[Source records]
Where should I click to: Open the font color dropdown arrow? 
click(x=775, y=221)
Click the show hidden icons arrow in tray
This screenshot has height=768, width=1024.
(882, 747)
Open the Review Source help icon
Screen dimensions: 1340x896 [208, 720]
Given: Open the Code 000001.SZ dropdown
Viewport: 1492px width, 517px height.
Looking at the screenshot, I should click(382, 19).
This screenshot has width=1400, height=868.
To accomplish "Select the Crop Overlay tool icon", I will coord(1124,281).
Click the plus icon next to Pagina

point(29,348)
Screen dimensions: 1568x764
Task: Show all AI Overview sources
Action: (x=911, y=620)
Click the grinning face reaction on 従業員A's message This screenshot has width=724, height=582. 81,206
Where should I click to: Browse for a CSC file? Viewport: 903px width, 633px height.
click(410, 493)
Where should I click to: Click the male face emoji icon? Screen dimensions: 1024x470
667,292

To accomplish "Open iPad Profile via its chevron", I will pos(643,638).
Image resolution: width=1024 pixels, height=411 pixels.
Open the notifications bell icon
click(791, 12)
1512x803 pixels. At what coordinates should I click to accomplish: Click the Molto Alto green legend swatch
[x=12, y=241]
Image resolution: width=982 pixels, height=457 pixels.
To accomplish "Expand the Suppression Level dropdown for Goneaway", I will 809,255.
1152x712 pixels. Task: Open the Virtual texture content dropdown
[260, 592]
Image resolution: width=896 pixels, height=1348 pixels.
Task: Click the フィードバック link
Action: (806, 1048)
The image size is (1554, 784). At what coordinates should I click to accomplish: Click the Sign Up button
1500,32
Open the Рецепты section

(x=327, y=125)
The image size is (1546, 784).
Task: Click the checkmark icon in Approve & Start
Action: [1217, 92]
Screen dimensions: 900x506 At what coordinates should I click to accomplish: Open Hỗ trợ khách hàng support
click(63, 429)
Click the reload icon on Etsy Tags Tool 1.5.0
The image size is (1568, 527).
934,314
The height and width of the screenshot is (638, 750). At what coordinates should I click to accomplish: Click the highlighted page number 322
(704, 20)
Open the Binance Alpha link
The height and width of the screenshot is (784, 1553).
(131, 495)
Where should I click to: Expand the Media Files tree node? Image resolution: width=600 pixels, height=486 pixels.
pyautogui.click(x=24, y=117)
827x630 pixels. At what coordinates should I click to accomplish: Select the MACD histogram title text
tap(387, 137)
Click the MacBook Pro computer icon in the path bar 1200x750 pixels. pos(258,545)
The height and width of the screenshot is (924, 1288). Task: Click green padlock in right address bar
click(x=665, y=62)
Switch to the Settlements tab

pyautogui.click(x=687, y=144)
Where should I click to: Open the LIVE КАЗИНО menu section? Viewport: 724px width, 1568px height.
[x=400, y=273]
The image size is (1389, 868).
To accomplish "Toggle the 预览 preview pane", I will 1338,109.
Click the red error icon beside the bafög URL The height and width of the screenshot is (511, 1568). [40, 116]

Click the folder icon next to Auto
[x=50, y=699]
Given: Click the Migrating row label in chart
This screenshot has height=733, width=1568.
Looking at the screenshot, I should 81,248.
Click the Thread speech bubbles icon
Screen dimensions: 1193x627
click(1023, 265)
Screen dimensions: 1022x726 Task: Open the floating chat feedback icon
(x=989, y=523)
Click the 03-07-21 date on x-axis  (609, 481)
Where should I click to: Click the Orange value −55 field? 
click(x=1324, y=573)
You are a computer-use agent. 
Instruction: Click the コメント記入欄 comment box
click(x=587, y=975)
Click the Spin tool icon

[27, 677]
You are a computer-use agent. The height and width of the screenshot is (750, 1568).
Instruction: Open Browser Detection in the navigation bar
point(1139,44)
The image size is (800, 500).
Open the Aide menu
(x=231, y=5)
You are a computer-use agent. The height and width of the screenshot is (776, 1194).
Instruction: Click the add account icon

[Short task] Rewrite the material above as a numbered list with one line per item, leaving out the blank lines.

[Complete answer]
1. Where should I click to: Open the font color dropdown arrow? 
2. click(x=775, y=221)
3. Click the show hidden icons arrow in tray
4. This screenshot has height=768, width=1024.
5. (882, 747)
6. Open the Review Source help icon
7. Screen dimensions: 1340x896 [208, 720]
8. Given: Open the Code 000001.SZ dropdown
9. Viewport: 1492px width, 517px height.
10. Looking at the screenshot, I should click(382, 19).
11. This screenshot has width=1400, height=868.
12. To accomplish "Select the Crop Overlay tool icon", I will coord(1124,281).
13. Click the plus icon next to Pagina
14. point(29,348)
15. Screen dimensions: 1568x764
16. Task: Show all AI Overview sources
17. Action: (x=911, y=620)
18. Click the grinning face reaction on 従業員A's message This screenshot has width=724, height=582. 81,206
19. Where should I click to: Browse for a CSC file? Viewport: 903px width, 633px height.
20. click(410, 493)
21. Where should I click to: Click the male face emoji icon? Screen dimensions: 1024x470
22. 667,292
23. To accomplish "Open iPad Profile via its chevron", I will pos(643,638).
24. Image resolution: width=1024 pixels, height=411 pixels.
25. Open the notifications bell icon
26. click(791, 12)
27. 1512x803 pixels. At what coordinates should I click to accomplish: Click the Molto Alto green legend swatch
28. [x=12, y=241]
29. Image resolution: width=982 pixels, height=457 pixels.
30. To accomplish "Expand the Suppression Level dropdown for Goneaway", I will 809,255.
31. 1152x712 pixels. Task: Open the Virtual texture content dropdown
32. [260, 592]
33. Image resolution: width=896 pixels, height=1348 pixels.
34. Task: Click the フィードバック link
35. Action: (806, 1048)
36. The image size is (1554, 784). At what coordinates should I click to accomplish: Click the Sign Up button
37. 1500,32
38. Open the Рецепты section
39. (x=327, y=125)
40. The image size is (1546, 784).
41. Task: Click the checkmark icon in Approve & Start
42. Action: [1217, 92]
43. Screen dimensions: 900x506 At what coordinates should I click to accomplish: Open Hỗ trợ khách hàng support
44. click(63, 429)
45. Click the reload icon on Etsy Tags Tool 1.5.0
46. The image size is (1568, 527).
47. 934,314
48. The height and width of the screenshot is (638, 750). At what coordinates should I click to accomplish: Click the highlighted page number 322
49. (704, 20)
50. Open the Binance Alpha link
51. The height and width of the screenshot is (784, 1553).
52. (131, 495)
53. Where should I click to: Expand the Media Files tree node? Image resolution: width=600 pixels, height=486 pixels.
54. pyautogui.click(x=24, y=117)
55. 827x630 pixels. At what coordinates should I click to accomplish: Select the MACD histogram title text
56. tap(387, 137)
57. Click the MacBook Pro computer icon in the path bar 1200x750 pixels. pos(258,545)
58. The height and width of the screenshot is (924, 1288). Task: Click green padlock in right address bar
59. click(x=665, y=62)
60. Switch to the Settlements tab
61. pyautogui.click(x=687, y=144)
62. Where should I click to: Open the LIVE КАЗИНО menu section? Viewport: 724px width, 1568px height.
63. [x=400, y=273]
64. The image size is (1389, 868).
65. To accomplish "Toggle the 预览 preview pane", I will 1338,109.
66. Click the red error icon beside the bafög URL The height and width of the screenshot is (511, 1568). [40, 116]
67. Click the folder icon next to Auto
68. [x=50, y=699]
69. Given: Click the Migrating row label in chart
70. This screenshot has height=733, width=1568.
71. Looking at the screenshot, I should 81,248.
72. Click the Thread speech bubbles icon
73. Screen dimensions: 1193x627
74. click(1023, 265)
75. Screen dimensions: 1022x726 Task: Open the floating chat feedback icon
76. (x=989, y=523)
77. Click the 03-07-21 date on x-axis  (609, 481)
78. Where should I click to: Click the Orange value −55 field? 
79. click(x=1324, y=573)
80. You are a computer-use agent. 
81. Instruction: Click the コメント記入欄 comment box
82. click(x=587, y=975)
83. Click the Spin tool icon
84. [27, 677]
85. You are a computer-use agent. The height and width of the screenshot is (750, 1568).
86. Instruction: Open Browser Detection in the navigation bar
87. point(1139,44)
88. The image size is (800, 500).
89. Open the Aide menu
90. (x=231, y=5)
91. You are a computer-use agent. The height and width of the screenshot is (776, 1194).
92. Instruction: Click the add account icon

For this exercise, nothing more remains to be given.